A Parisian Memory

In the last days of enjoying long childhood-afternoons, in that transitory place between child and adult, I went to live in Paris. While at boarding school, I was profoundly affected by Rilke’s The Notebooks of Malte Laurids Brigge. He cast a portentous shadow over Paris and its beauty was insufficient compensation for the confusion of its streets. In time I’d find Paris the most thrilling city I’d ever lived, but not until I’d found my cold, dark room in a garret above a century-old bookstore with shelves full of books by left-wing philosophers.

The decision to go to Paris was whimsical, partly for a dark, brooding woman who looked like Zelda Fitzgerald –or perhaps Lou Andreas-Salomé, I can no longer recall–but also borne of a vision of roaming the endless hallways of the Louvre and other art galleries, confronting the secrets of the masterpieces. By day and night, Paris unfolded as I walked its streets, returning to my room with gifts of young artichokes, Mont d’Or cheese and village Burgundies, which were stored on the small balcony that served as our refrigerator.
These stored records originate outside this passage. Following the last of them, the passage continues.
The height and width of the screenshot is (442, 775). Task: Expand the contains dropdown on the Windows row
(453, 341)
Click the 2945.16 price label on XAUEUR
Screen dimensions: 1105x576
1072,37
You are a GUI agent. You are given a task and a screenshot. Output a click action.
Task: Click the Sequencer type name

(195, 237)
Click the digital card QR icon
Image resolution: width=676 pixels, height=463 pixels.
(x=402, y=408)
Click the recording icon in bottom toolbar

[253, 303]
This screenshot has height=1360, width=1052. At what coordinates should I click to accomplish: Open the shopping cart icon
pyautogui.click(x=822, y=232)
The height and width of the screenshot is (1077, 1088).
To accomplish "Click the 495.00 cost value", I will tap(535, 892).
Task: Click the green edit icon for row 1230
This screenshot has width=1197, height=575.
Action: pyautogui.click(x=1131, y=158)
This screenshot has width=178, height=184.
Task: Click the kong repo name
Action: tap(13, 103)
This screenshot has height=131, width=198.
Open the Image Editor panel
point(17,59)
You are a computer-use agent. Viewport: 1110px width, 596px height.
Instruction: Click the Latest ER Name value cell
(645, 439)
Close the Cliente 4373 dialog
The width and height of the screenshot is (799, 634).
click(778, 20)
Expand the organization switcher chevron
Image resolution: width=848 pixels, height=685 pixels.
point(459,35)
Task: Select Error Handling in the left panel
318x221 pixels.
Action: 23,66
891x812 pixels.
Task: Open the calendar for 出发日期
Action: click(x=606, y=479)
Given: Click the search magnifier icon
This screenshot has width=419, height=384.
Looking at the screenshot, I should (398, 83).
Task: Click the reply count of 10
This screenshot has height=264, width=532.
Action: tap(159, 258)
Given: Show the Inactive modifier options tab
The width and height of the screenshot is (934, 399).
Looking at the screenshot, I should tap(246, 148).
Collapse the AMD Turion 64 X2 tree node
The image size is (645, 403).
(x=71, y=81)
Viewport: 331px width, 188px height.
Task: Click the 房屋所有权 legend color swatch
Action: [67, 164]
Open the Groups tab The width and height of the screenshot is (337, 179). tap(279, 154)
Over a wet autumn, I read Proust’s In Search of Lost Time, craving solitude so I could read beginning to end, surrounded by his confidantes, patronesses and lovers. I visited Proust’s grave at Père-Lachaise Cemetery and afterwards ate cold, salty oysters in his honour. To reread passages of Proust today is to be swept back to chestnut trees shedding dark reds and golds in the Luxembourg Gardens, flower beds lapsing to winter, and the taste of duck pâté, spread roughly on a baguette with a wood-handled pocket knife.

On my last day in Paris I ate sweetbreads for the first time at Les Deux Magots, where Beauvoir and Sartre argued philosophy with their entourage, and made un petit express last an hour so I could eavesdrop a conversation at the next table about the limits of knowledge. I copied a line into my notebook from the seventh Duino Elegy, “Nowhere, Beloved, will world be but within us. Our life passes in transformation. And the external wanes ever smaller.”

6 thoughts on “A Parisian Memory

  1. Lovely. Eating oysters at Père-Lachaise – fantastic! I’m suspect that at the same time, just around the corner over at Wilde’s grave, others were drinking whiskey.

  2. This was a pleasure to read, Anthony. This inspires me to prepare for my next trip by reading literature that was written there.

  3. This is beautiful. I am so envious – sounds like my dream! I was in Paris last year with my girlfriend and we visited Beckett’s grave, which was incredible. Also had my first ever Croque Monsieur at Les Deux Magots. It was my first time traveling overseas (except for a few island holidays off the east coast of South Africa when I was younger) and I think about it pretty much every day. I can’t wait to go back (but first: Prague, Vienna and Budapest). Thank you for sharing this!